February 26, 2012 Leave a comment

I am not comfortable with titles, never have been.  I don’t generally use my work title, I cringe if someone calls me Mrs., and I have a long history of writing things without titles.  I have always felt that a title is much like a label, and we all hate labels, don’t we (smile and nod, please)?  A title defines your work, yourself and everything you’re about.  Well, maybe not really, but in my head it does.  It’s kind of a miracle that I was capable of naming my children, although I my firstborn was nearly here before we managed to settle on a name for her.  And I changed my son’s middle name at zero hour.  So I guess I might never have accomplished that if birth certificates hadn’t forced my hand.

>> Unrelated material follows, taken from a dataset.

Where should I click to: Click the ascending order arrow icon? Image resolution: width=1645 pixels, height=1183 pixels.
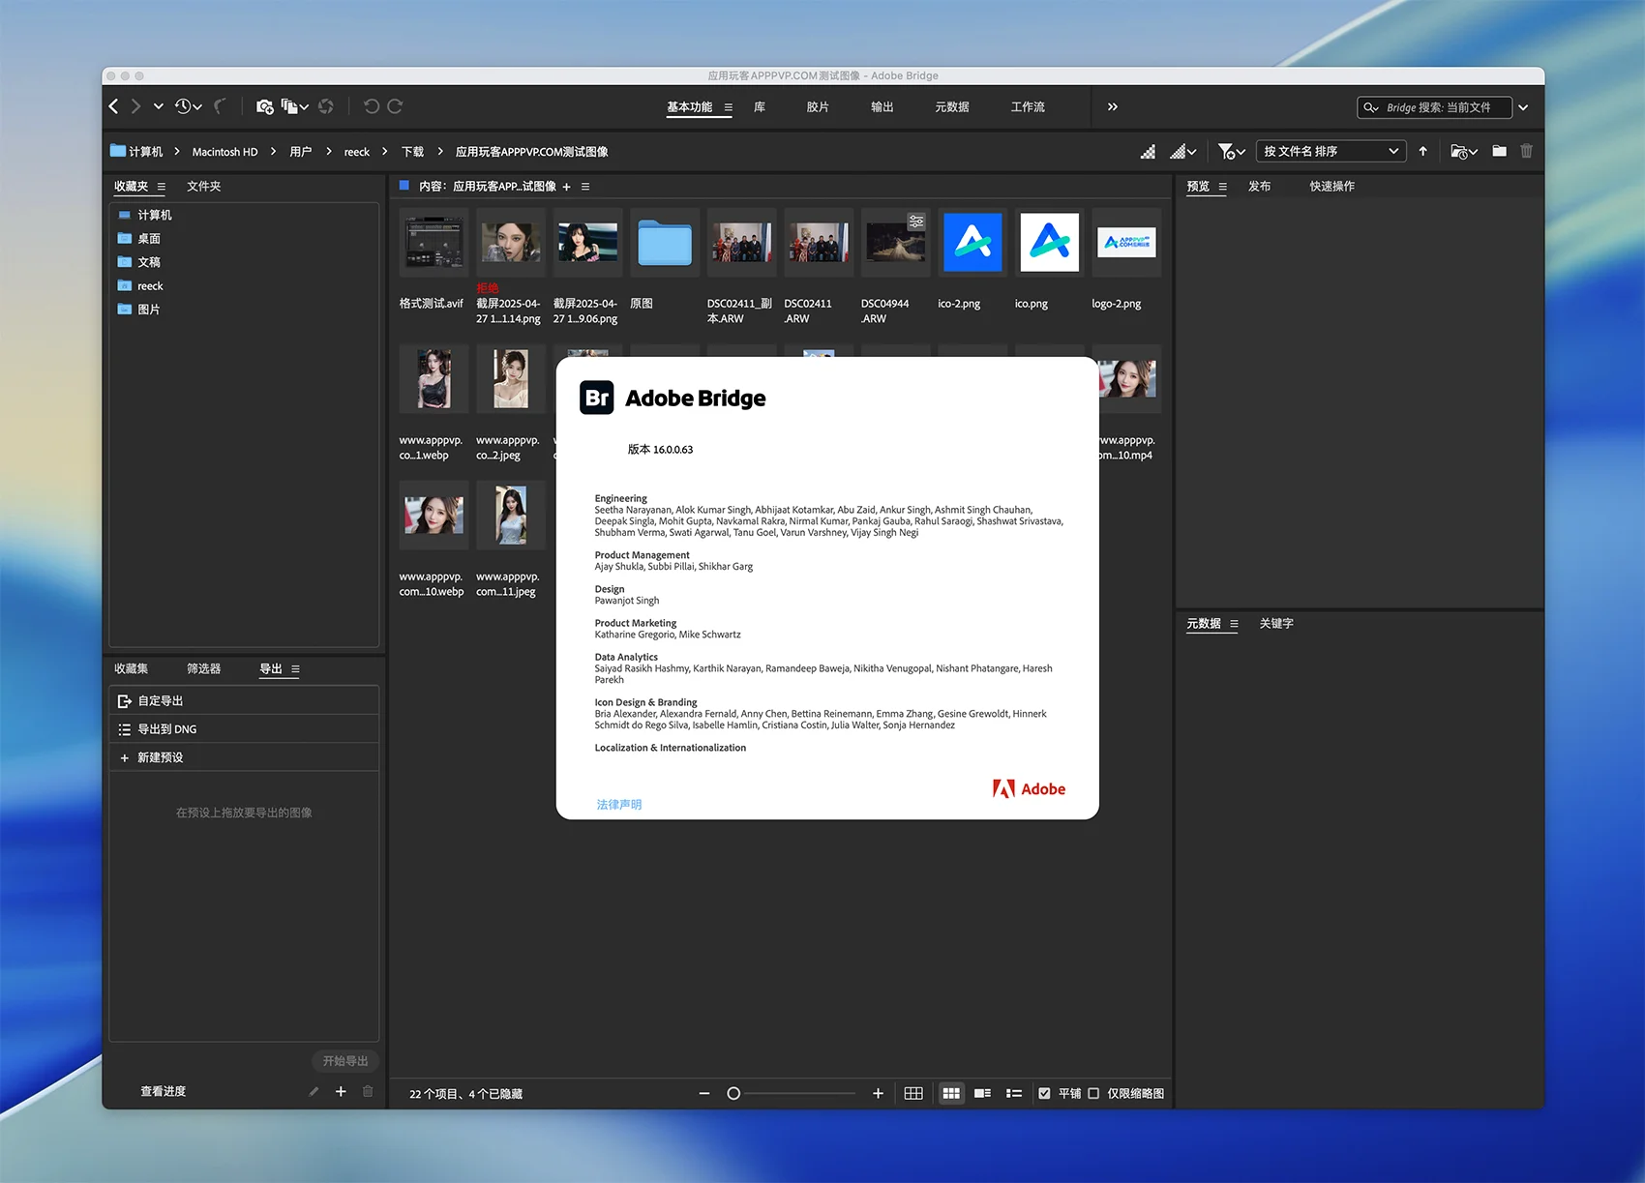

So now on to my current conundrum.  When I started this blog, I spent about five minutes trying to think of a clever name for it, then I threw in the towel and gave it a silly title that is really nothing more than a “secret” code I use for my name sometimes.  I honestly didn’t think it mattered.  Well, I was new to the blogging game and now I see that it is important to have a good name for your blog.  It tells people a little something about you and whether they want to spend their time reading your ramblings.  However, even with that fresh knowledge, I still have problems. doesn't have ideas for me, either.

1. I still can’t think of a witty name for my blog.  I still feel like whatever I choose defines me and all my words and I’m not comfortable with that.  Also, I am simply not creative enough.  When I asked my husband for help, he gave me “Frito.”  Thanks, babe.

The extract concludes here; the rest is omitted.